In all of my years as a personal trainer and my involvement in the weight loss industry, I think that the single most frequently asked question today isn’t “What piece of exercise equipment should I buy”?…and this was definitely THE question for many years. But lately, it is much more the question, “What do you think of getting the band for weight loss?”
The overweight/obesity epidemic is out of hand. The situation has now reached a point that the harm to the public health, which translates into harm for quality of life and definitely harm to everyone’s wallet has reached epidemic proportion, and the situation is not improving.
What are the possible complications of the banding?
- Infection and migration. An infection may develop either in the port area or in the abdomen, and in some instances this may cause the band to migrate into the stomach.
- Leakage. Leakage from the SAGB or from the connecting tube between the balloon and the port may require reoperation. The balloon is made of fragile material, and leakage can occur either shortly after surgery or many years later.
- Slippage of the band and pouch dilatation. The band may slip, and the pouch (the part of the stomach above the band) may become too enlarged, and a reoperation may be necessary.
- Punctures in the silicone band and port dislocation The injection port may dislocate and when injecting into the port, there is always the risk of puncturing the silicone tube.
- Patients may vomit or feel pain after food intake. This can be caused either by a poor eating behavior, or by the narrowing of the SAGB following the injection of fluid into the balloon.

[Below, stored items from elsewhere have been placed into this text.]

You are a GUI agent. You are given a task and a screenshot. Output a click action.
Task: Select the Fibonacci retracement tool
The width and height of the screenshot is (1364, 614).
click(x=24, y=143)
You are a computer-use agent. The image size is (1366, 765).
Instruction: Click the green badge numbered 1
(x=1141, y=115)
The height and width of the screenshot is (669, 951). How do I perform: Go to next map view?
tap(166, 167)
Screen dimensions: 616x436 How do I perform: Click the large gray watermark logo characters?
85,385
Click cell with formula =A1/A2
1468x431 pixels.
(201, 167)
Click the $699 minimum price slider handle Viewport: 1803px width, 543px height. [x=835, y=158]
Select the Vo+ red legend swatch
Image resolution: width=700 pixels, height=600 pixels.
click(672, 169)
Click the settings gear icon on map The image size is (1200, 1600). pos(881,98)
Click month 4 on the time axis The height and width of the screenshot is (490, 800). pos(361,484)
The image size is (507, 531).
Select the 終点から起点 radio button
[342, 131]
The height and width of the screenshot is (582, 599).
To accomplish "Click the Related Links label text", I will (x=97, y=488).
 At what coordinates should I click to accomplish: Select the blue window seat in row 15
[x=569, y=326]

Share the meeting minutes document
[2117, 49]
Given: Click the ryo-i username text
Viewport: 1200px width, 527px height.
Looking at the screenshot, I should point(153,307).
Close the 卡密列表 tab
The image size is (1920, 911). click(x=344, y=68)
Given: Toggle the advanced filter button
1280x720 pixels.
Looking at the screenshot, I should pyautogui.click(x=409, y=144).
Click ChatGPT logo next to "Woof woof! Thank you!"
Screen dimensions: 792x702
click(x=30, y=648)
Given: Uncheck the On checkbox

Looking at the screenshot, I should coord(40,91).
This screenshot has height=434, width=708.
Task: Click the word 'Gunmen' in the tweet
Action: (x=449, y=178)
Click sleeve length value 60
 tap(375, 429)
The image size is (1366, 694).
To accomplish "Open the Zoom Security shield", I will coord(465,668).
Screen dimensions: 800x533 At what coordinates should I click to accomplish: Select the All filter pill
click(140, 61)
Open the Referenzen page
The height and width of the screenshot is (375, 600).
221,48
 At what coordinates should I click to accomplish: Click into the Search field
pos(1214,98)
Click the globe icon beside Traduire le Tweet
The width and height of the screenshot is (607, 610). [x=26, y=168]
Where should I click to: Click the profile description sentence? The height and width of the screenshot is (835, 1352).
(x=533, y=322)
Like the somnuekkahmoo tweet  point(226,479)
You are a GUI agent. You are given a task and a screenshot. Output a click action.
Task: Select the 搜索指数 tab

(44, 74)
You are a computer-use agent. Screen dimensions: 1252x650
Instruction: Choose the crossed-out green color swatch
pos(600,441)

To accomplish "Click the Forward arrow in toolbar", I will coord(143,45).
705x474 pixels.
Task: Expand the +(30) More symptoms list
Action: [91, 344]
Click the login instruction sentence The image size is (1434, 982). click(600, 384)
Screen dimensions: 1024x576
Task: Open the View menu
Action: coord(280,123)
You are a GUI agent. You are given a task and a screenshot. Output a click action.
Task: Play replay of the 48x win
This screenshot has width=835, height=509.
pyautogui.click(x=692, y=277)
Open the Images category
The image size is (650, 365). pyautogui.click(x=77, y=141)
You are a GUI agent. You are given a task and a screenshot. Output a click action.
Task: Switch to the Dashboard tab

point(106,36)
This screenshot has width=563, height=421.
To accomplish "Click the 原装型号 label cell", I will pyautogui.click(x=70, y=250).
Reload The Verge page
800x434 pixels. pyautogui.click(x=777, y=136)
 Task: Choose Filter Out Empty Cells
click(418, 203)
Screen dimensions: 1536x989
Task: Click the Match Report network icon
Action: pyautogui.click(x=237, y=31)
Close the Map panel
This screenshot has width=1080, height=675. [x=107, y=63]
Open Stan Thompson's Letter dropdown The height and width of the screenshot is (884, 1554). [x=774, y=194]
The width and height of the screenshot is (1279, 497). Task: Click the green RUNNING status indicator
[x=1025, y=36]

Invasive procedures into the body of any nature carry risk. But then again, so does being obese. But when “weighing” this decision, consider another finding from a study last year done in Holland. Adjustable gastric banding achieves only modest weight loss, and even that benefit deteriorates over time in most patients. Edo Aarts, MD, reported at the American Society of Metabolic and Bariatric Surgery meeting that five years after surgery, about two thirds of patients maintained 25% excess weight loss. At 10 years the success rate dropped to less than a third (31%). Using 40% excess weight loss as the standard, resulted in a five-year success rate of about 50%, which declined to 20% at 10 years.
So if you are viewing this as an automatic fix to your weight problem, don’t. Fortunately, there is a risk-free and safe solution to the obesity epidemic. It takes longer and requires hard work but can reverse this dangerous trend permanently. And if you have a positive attitude towards it and have the patience it takes, then losing weight without the band might be the better way to go and can “add hours to your day, days to your year, and years to your life.”.